It was a life fit for slaves, not free men.
The concept plagued him. He felt a slave. He was told when to wake and when to sleep, when to work, and never to rest. He was never given enough money to allow him to leave, and so wasn’t he trapped here against his will? Was that any different than slavery?
In theory, he could walk away. Simply refuse to go down into the mine, leave his ramshackle room in the broken down bunkhouse he shared with a dozen other miners. The single ones, of course; married men were provided tiny, two-room homes of their own at a larger expense.
Marriages were rare; few women were desperate enough to marry a miner and live in borderline starvation.
He certainly wouldn’t see fit to condemn a woman to the fate his mother suffered, though she’d never married. She was a miserable creature who lived every day in depression and exhaustion, trying to earn extra coins by doing laundry for others.
Ford sometimes hated his mother for having him. For falling for the charms of some man from abroad. Life didn’t seem worth living most days, and yet spite kept the young man going. Spite got him out of bed in the morning when others gave up. As appealing as it would be to lay there and die, Ford viewed it as an abominable sort of weakness.
He wouldn’t give up. Someday he would rise above it and find a way to be wealthy. Live an extravagant life to make up for this hell of a childhood he’d endured.
Knowing the mines better than most, and certainly better than anyone else his age, Ford closed his eyes for a moment. He pictured the timbers as they had been when he’d first come down for his shift, many hours before.

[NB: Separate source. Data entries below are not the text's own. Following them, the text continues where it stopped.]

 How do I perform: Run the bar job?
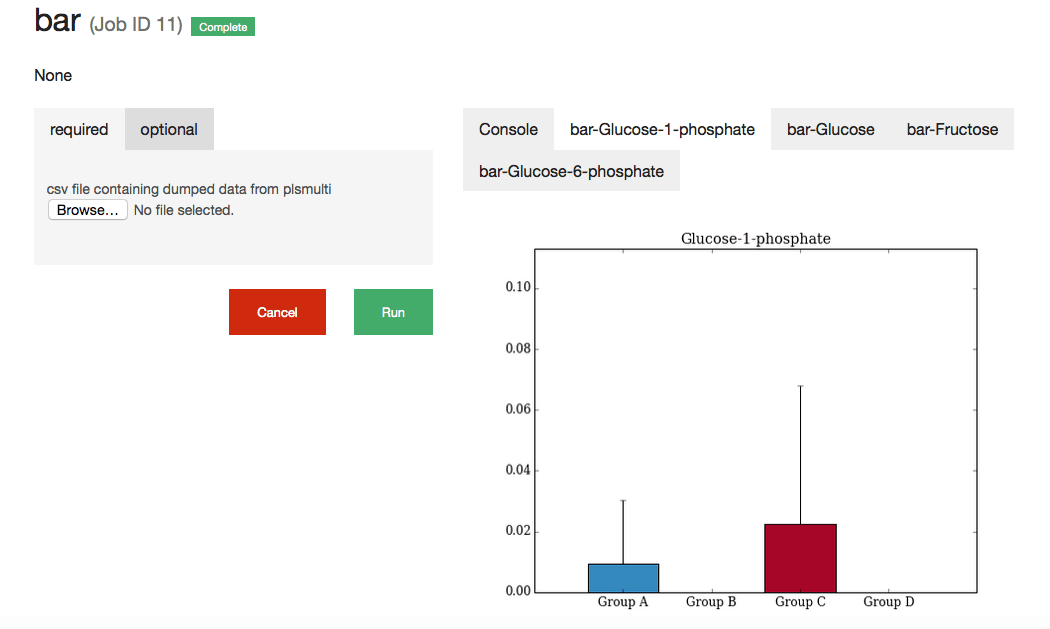tap(393, 311)

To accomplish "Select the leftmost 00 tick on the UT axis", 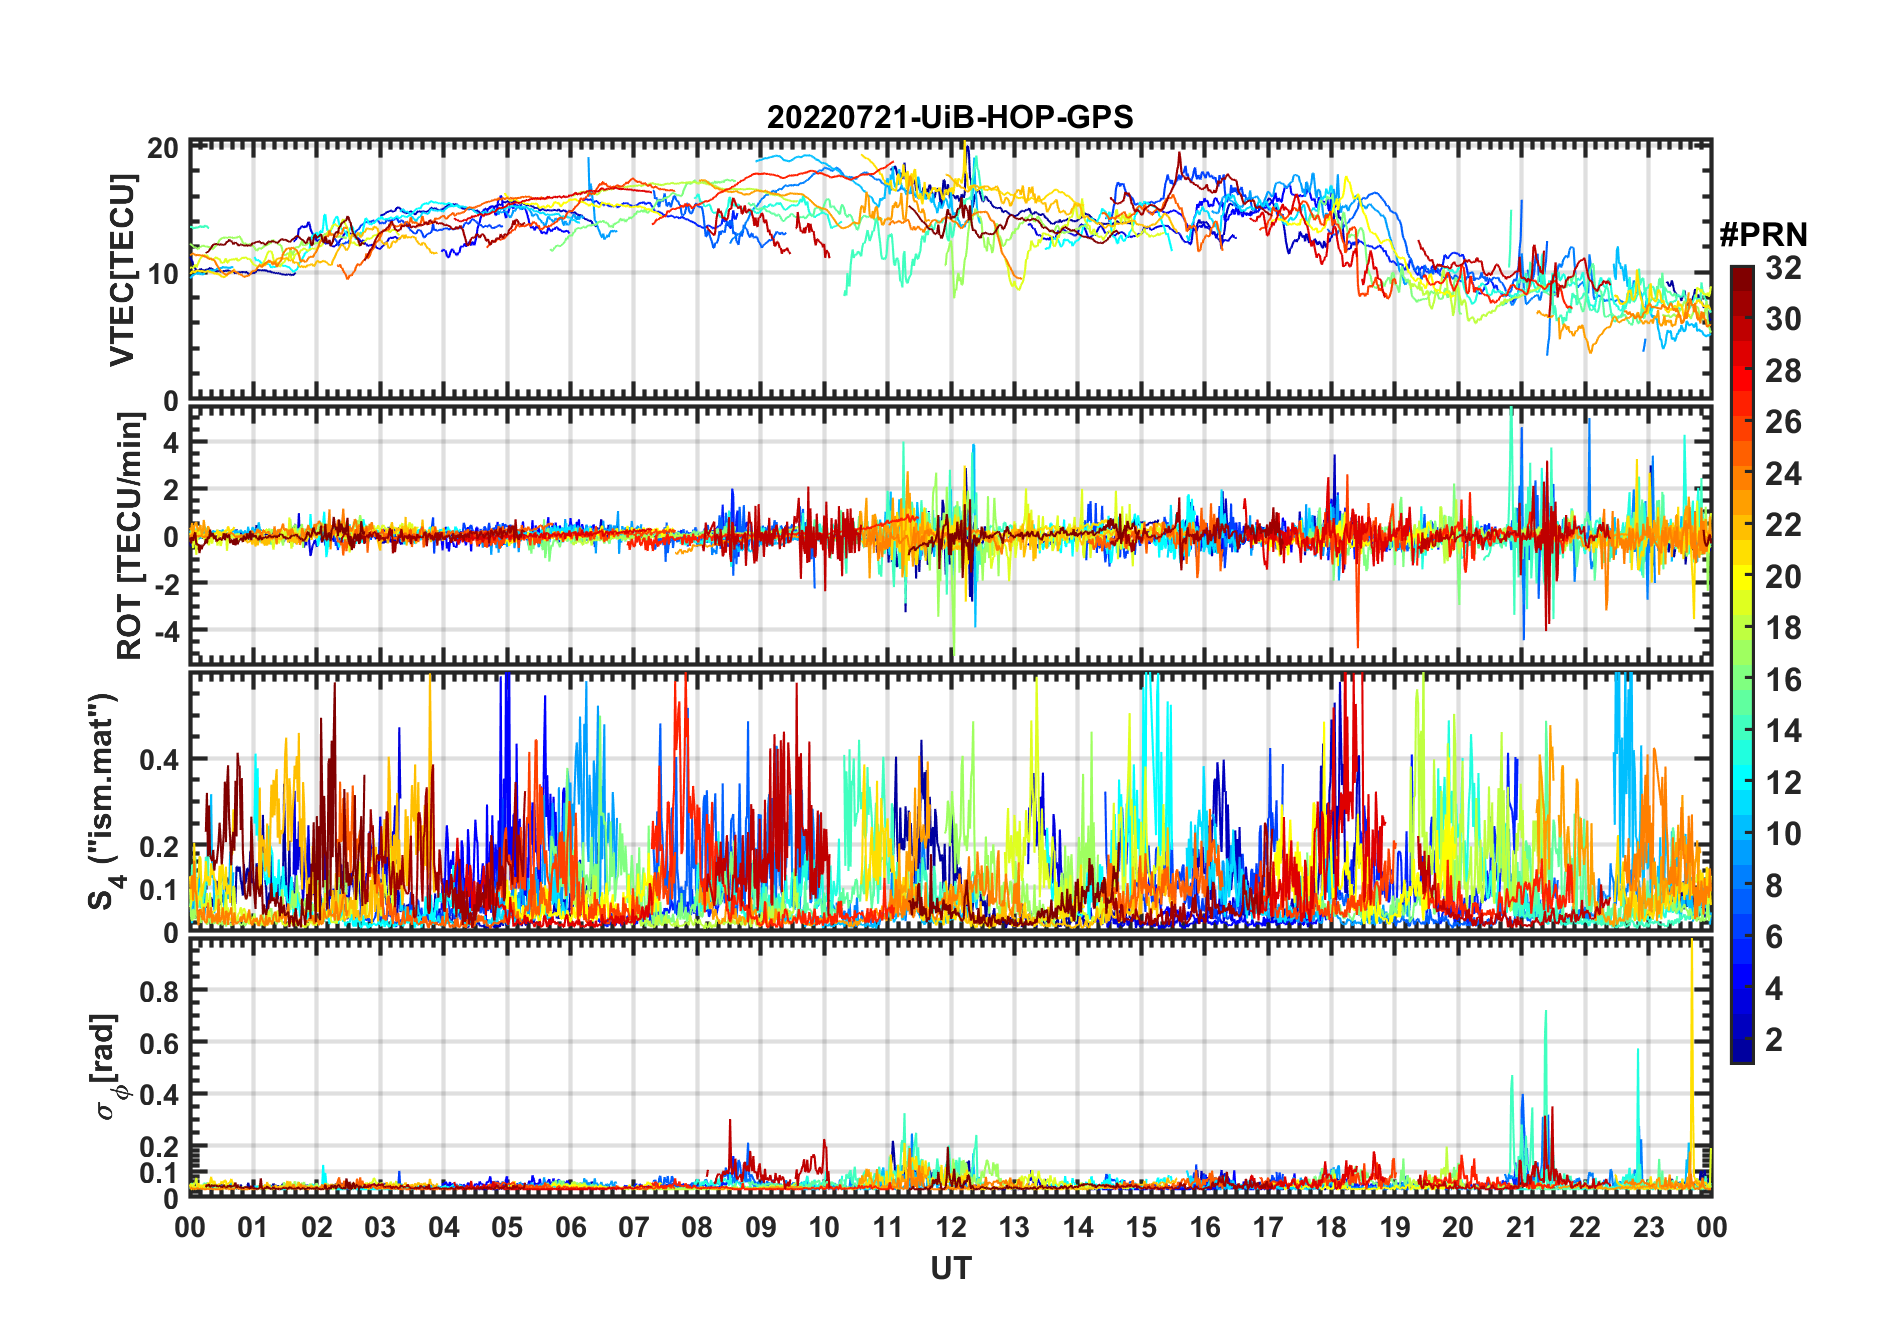I will click(x=190, y=1227).
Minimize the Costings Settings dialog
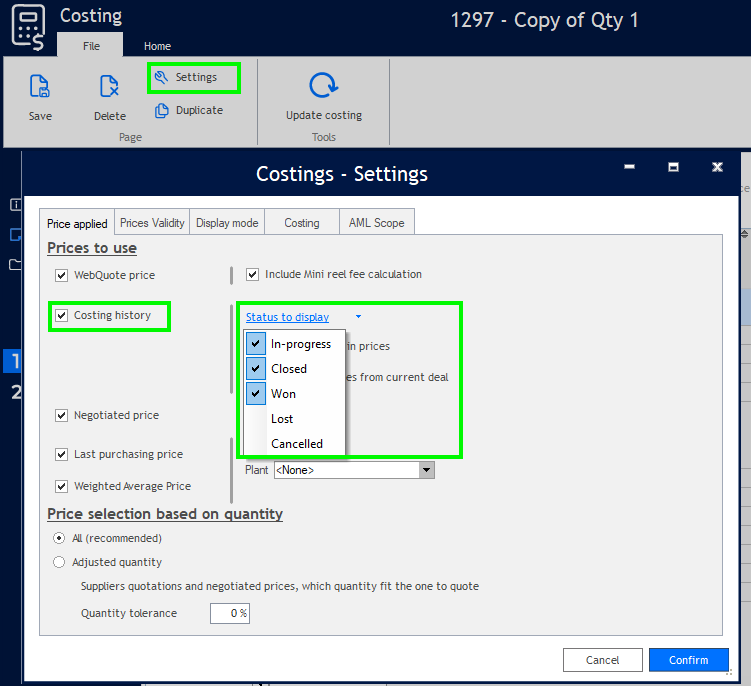 [631, 167]
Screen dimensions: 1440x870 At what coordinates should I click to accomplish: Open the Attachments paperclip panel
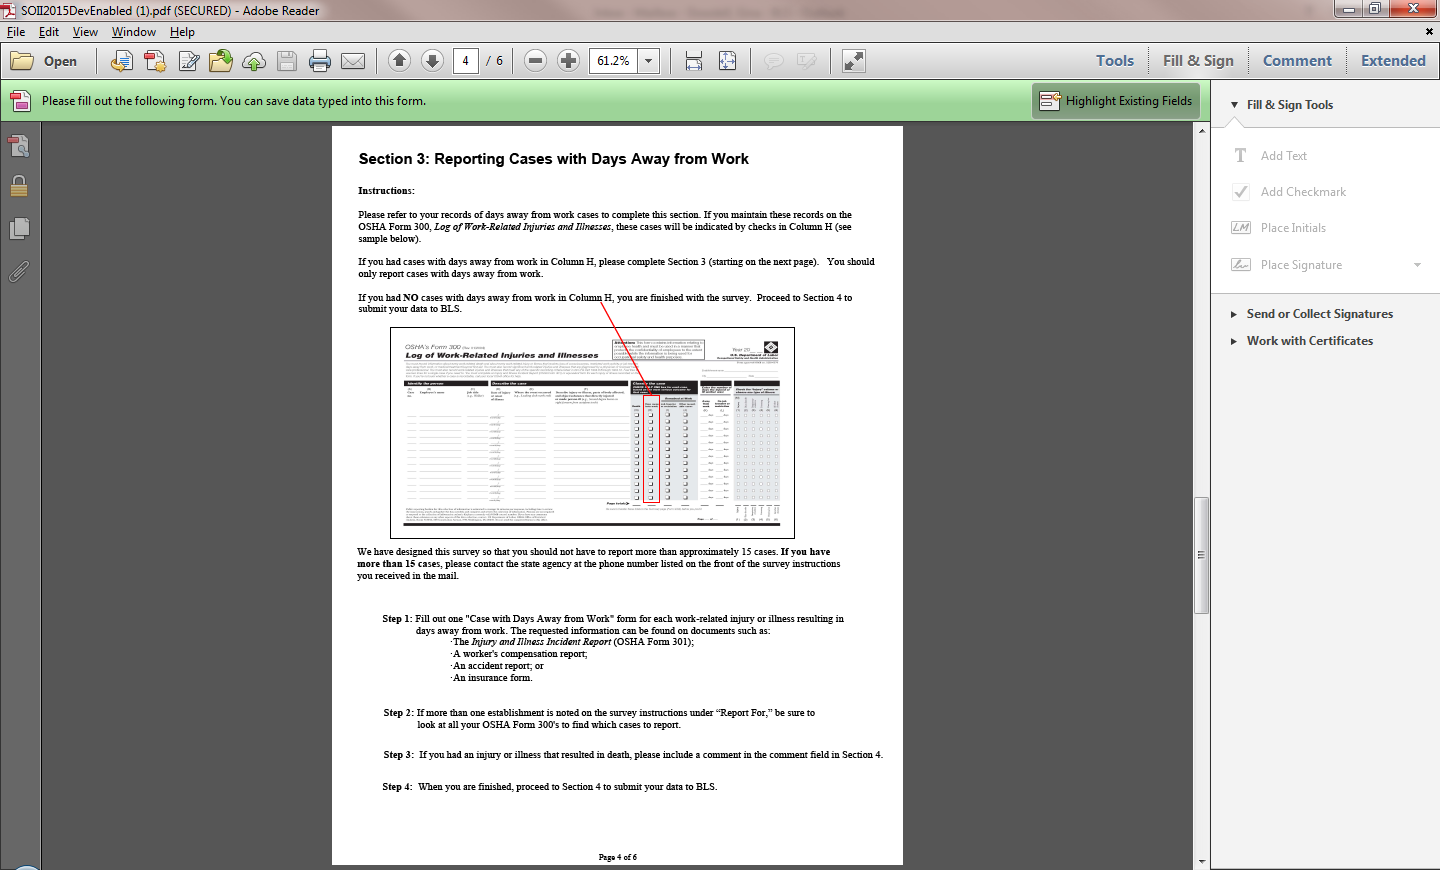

Opening them again and turning his head, on which a hat holding a stubby candle perched, he examined them. He was in some of the the deepest parts of the mine today.
The cost of timber was rising, and so the mine owner had been spacing them out further. Digging without the same amount of support that was normally due.
Ford could see the subtle bowing. The nearest beam had a narrow crack that was nearly invisible in the dim light, as it ran along the grain of the wood.
“RUN!” Ford bellowed, coughing out the dust that had accumulated in his lungs over the course of his shift.
He made a beeline for the central shaft, and those miners who knew him followed. The floor was slick with water that was normally pumped or drawn manually from the depths to make the mine survivable.
His call had echoed, and others had begun to realize what he had seen first. An ominous creaking and an initial echoing CRACK only barely preceded a rumble which shook the earth.
Men raced up the ladder, faster than squirrels as they scrambled towards the far-above sky. The rumbling continued as Ford battled for his place on the path to fresh air. He had warned the others, didn’t that merit him some priority?
But no, he was shoved aside, and fell into a puddle as the rumble grew louder, closer. The collapse which had begun in the furthest corner of the tunnels was drawing ever nearer.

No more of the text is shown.